In its 2002 direct request, the Committee noted from the Government’s report that continuing efforts are being made to provide better employment opportunities for women through the various training courses organized by the National Employment Agency, including in professions traditionally dominated by men, such as computer programmer, accountant, electronic computer operator or sales assistant. The Committee noted that in 2000 the percentage of women participating in employment-guaranteed training courses slightly decreased to 68 per cent from 73.7 per cent in 1999 and the percentage of female participants in business start-up training courses increased from 86.7 to 89 per cent. The Government was invited to continue to provide information on the vocational training provided by the National Employment Service, including information on the number of women participating in the different courses, including those concerning occupations traditionally taken up by men.
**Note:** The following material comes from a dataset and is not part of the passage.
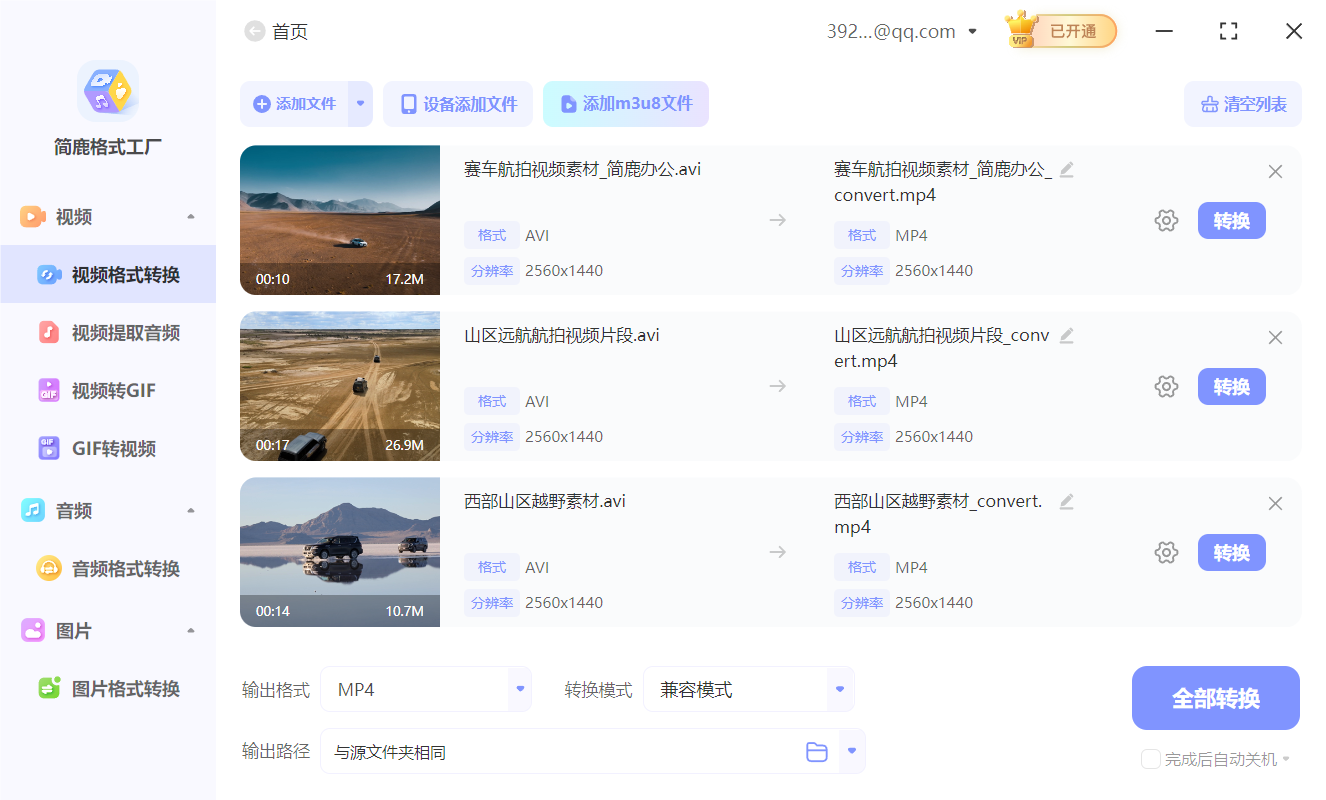Click the 添加m3u8文件 button icon
Viewport: 1326px width, 800px height.
(567, 103)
Moreover, the Committee noted from the comments by the Turkish Confederation of Employers’ Associations (TISK) that the functions of the Turkish Labour Institute (IŞKUR) have been extended to implement active and passive labour force policies and that in its restructured form IŞKUR will be able to take measures to strengthen the position of women in the labour market. The Government was asked to provide information on the activities of IŞKUR aiming at the promotion of gender equality in employment and occupation.